Enttäuschender Mittelteil der Trilogie

Zum Buch:

Die Geschichte geht da weiter, wo „Nach dem Sommer“ geendet hat. Sam ist geheilt und ein Mensch. Doch schon der Prolog verrät (leider), dass nun nicht alles einfach und schön bleiben wird. Im Gegensatz zu Band 1 wird hier nicht nur die Sicht von Sam und Grace geschildert, sondern es werden zwei weitere Perspektiven eingeführt, die von Isabel und Cole. Wer Cole ist, enthüllt sich erst nach und nach, Isabel hingegen ist ja schon aus dem ersten Band bekannt.

Eigentlich möchte ich hier gar nichts weiter zum Inhalt schreiben, denn Prolog und Klappentext verraten ja eh schon zu viel.

Meine Meinung:

Nach dem zauberhaften „Nach dem Sommer“ war ich schon sehr gespannt auf diesen Nachfolger. Die Sprache der Autorin ist auch wieder wundervoll und die ersten Seiten flogen nur so dahin. Doch nach und nach verlor die Geschichte leider an Fahrt. Gerade die Hauptcharaktere Sam und Grace konnten mich in dieser Fortsetzung nicht überzeugen und blieben mir zu blass. Unterhaltsam wurde die Erzählung eher durch Cole und Isabel, die Witz und Spannung ins Geschehen brachten.

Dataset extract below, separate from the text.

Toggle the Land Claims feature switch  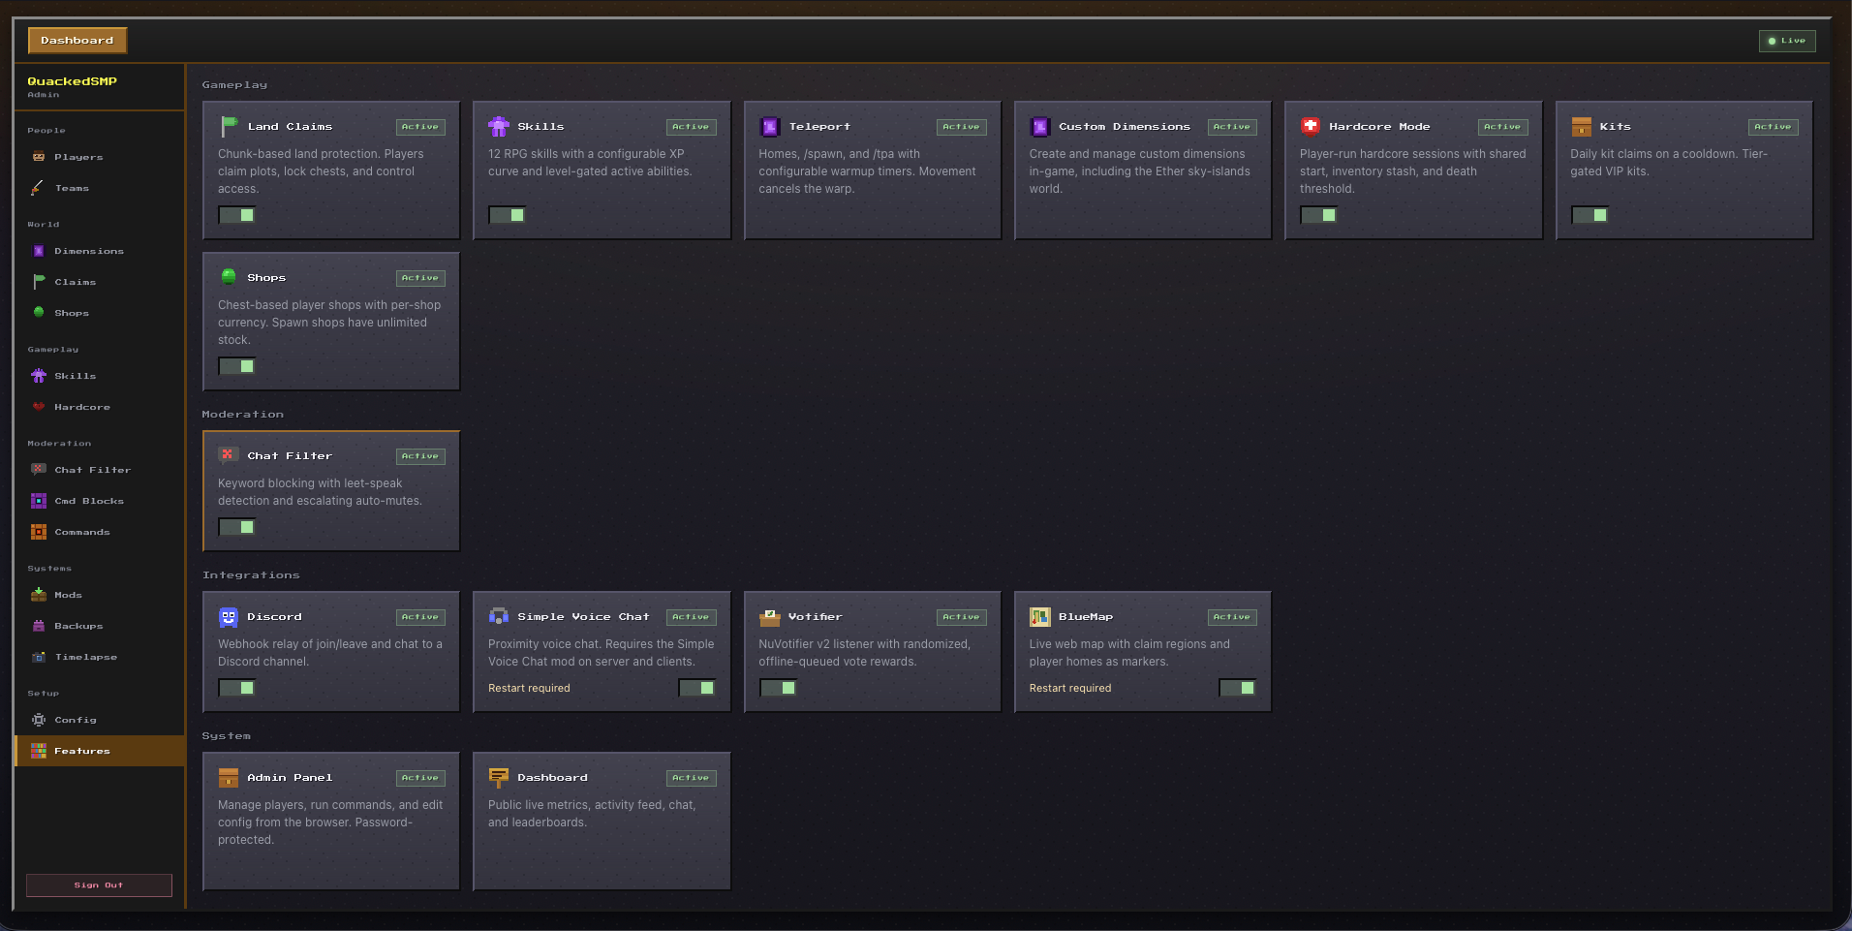pyautogui.click(x=236, y=215)
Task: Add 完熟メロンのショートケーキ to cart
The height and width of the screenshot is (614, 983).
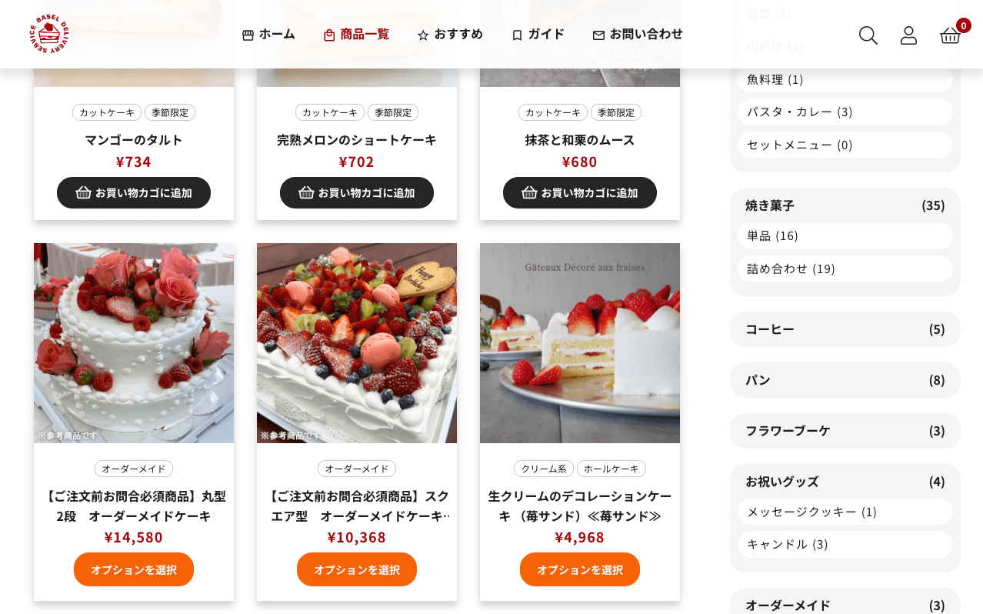Action: pos(357,192)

Irgendwie hinterlässt das Buch bei mir den faden Beigeschmack, nur eine Überleitung zum unvermeidlichen Band 3 zu sein. Dass am Ende reichlich offene Fragen und nicht zu Ende geführte Handlungsstränge bleiben, verstärkt diesen Eindruck. Vielleicht wäre es besser gewesen, die Geschichte gar nicht zwanghaft als Trilogie anzulegen, denn eigentlich war das Ende von Nach dem Sommer wunderschön und völlig ausreichend.